Nieves Gómez de las Heras (34 años) ha empezado a leer un libro que niega la idea de la muerte como consumación. Está depositado sobre la mesa del salón, no muy lejos de una vela encendida que ilumina la foto de su marido, Alberto Alonso Rodríguez (38), ciertamente fallecido según la creencia administrativa, aunque la autora del libro, la doctora Elisabeth Kübler-Ross, una autoridad mundial en tanatólogia, pondría en tela de juicio la afirmación, al opinar que la muerte “es sólo un paso más hacia una forma de vida en otra frecuencia”.
◆ ◆ ◆ ◆ ◆ ◆ ◆
*Lo que se pide*.
Prosigue el fragmento sobre Nieves Gómez de las Heras y el libro acerca de la muerte a partir de su última oración. El material procede de una fuente distinta a la del fragmento.

*Datos disponibles*.
◆ ◆ ◆ ◆ ◆ ◆ ◆
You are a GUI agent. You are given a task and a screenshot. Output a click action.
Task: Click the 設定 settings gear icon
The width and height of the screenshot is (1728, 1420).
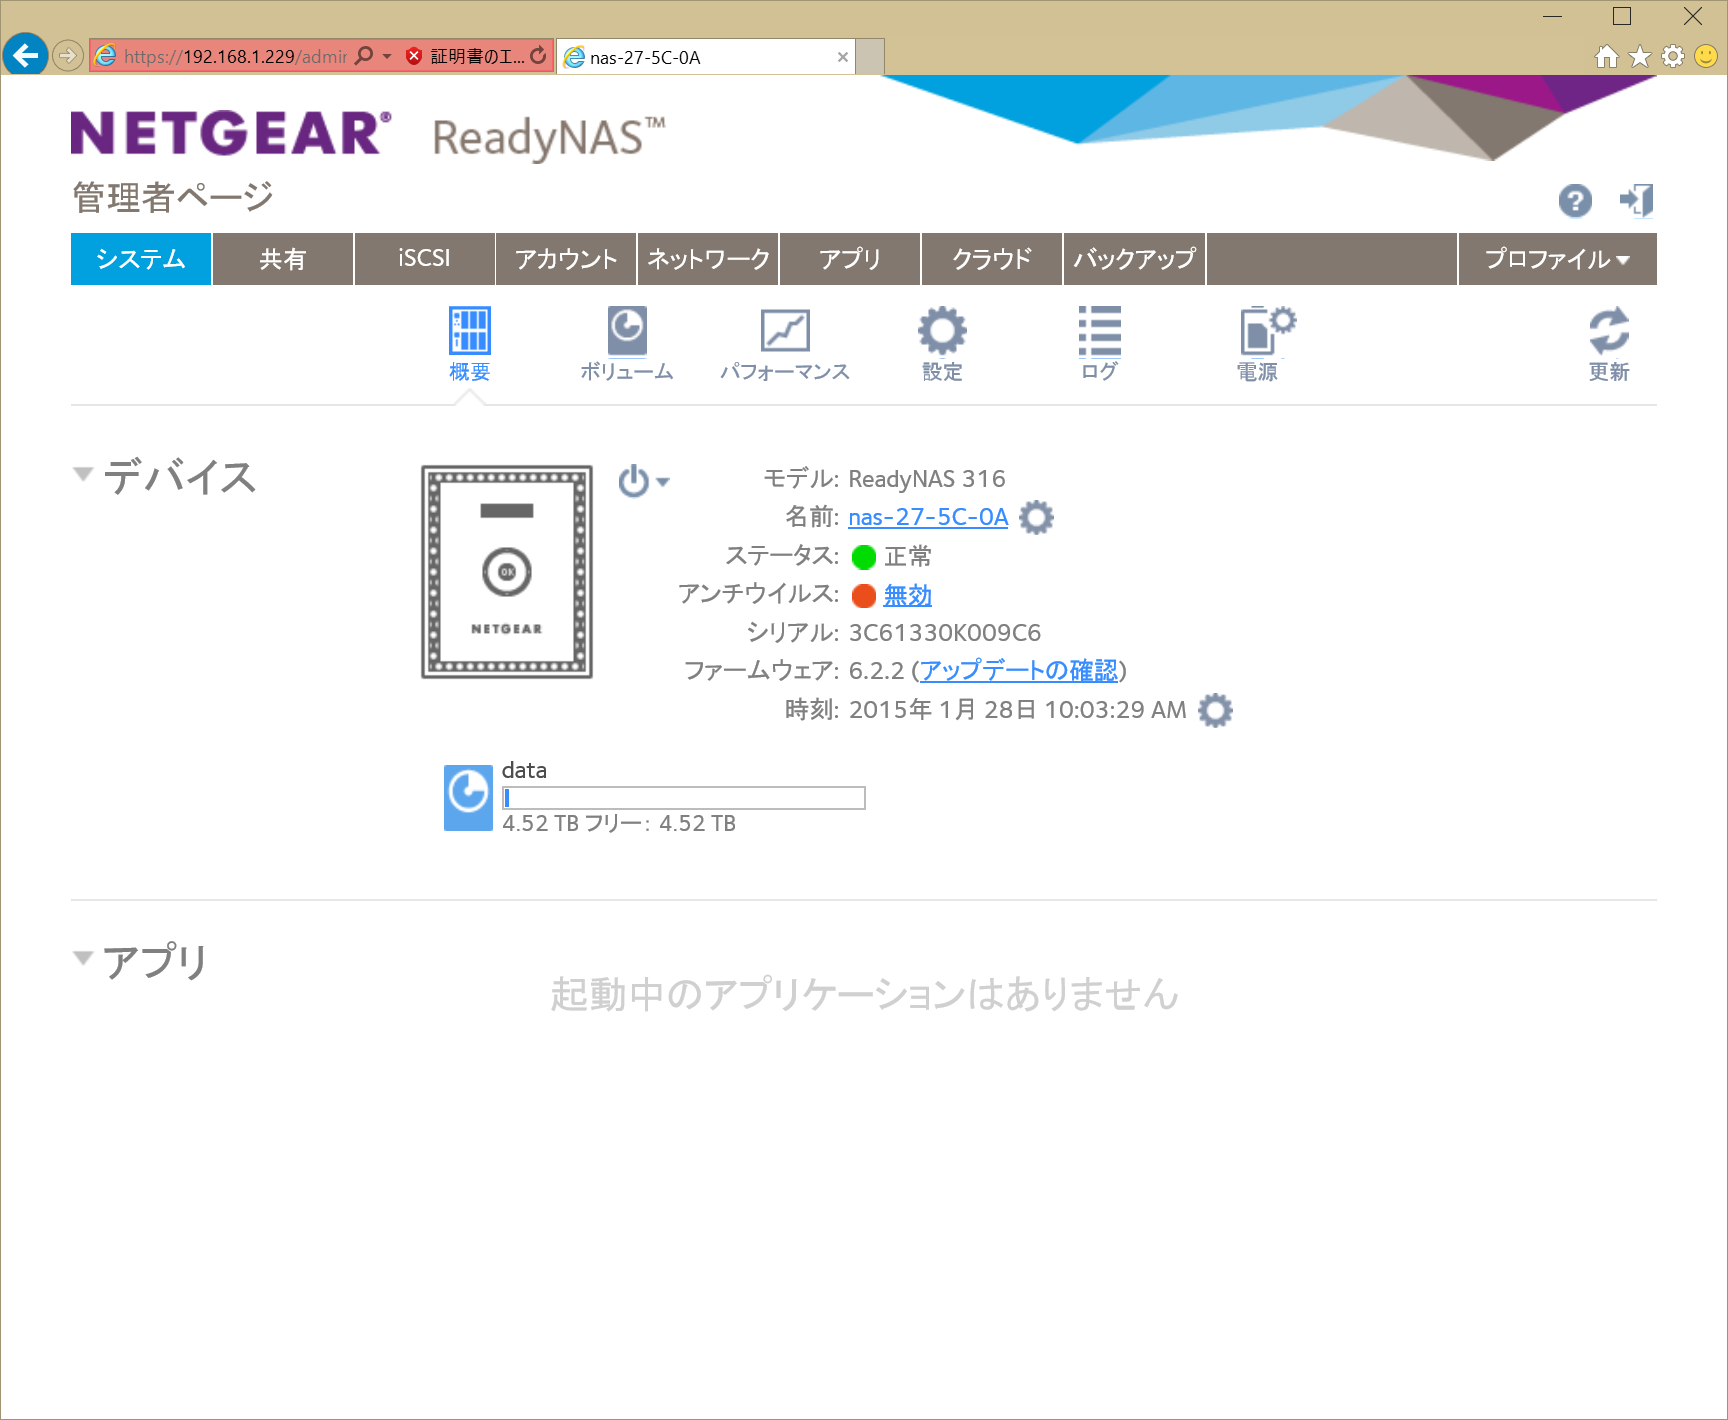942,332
◆ ◆ ◆ ◆ ◆ ◆ ◆
*Respuesta*.
Nieves nada entre esas dos aguas. Unas veces se martiriza con preguntas inútiles como calles ciegas (“¿por qué él?, ¿por qué iba en ese tren?”). Otras, cree fielmente que Alberto sigue a su lado. Lo cree con firmeza pese a la enormidad de la grieta que se le ha abierto ante los pies. Jugando con Sara no ve el abismo, porque la risa de una niña de 16 meses todo lo elimina excepto la felicidad, pero, de pronto, recuerda la noche del 10 de marzo, cuando Alberto (“un padrazo”), bañó a la niña, uno de sus grandes placeres de cada día. Estaban como locos con Sara. No podían tener hijos biológicos y habían intentado adoptar un niño en México y, más tarde, otro en Bolivia, pero en eso llegó Sara. En enero habían recibido los papeles de la Comunidad de Madrid: ya eran, a todos los efectos legales, padres de la niña, que habían recibido en adopción cuando tenía quince días. Tenían muchas posibilidades de encontrarle un hermano.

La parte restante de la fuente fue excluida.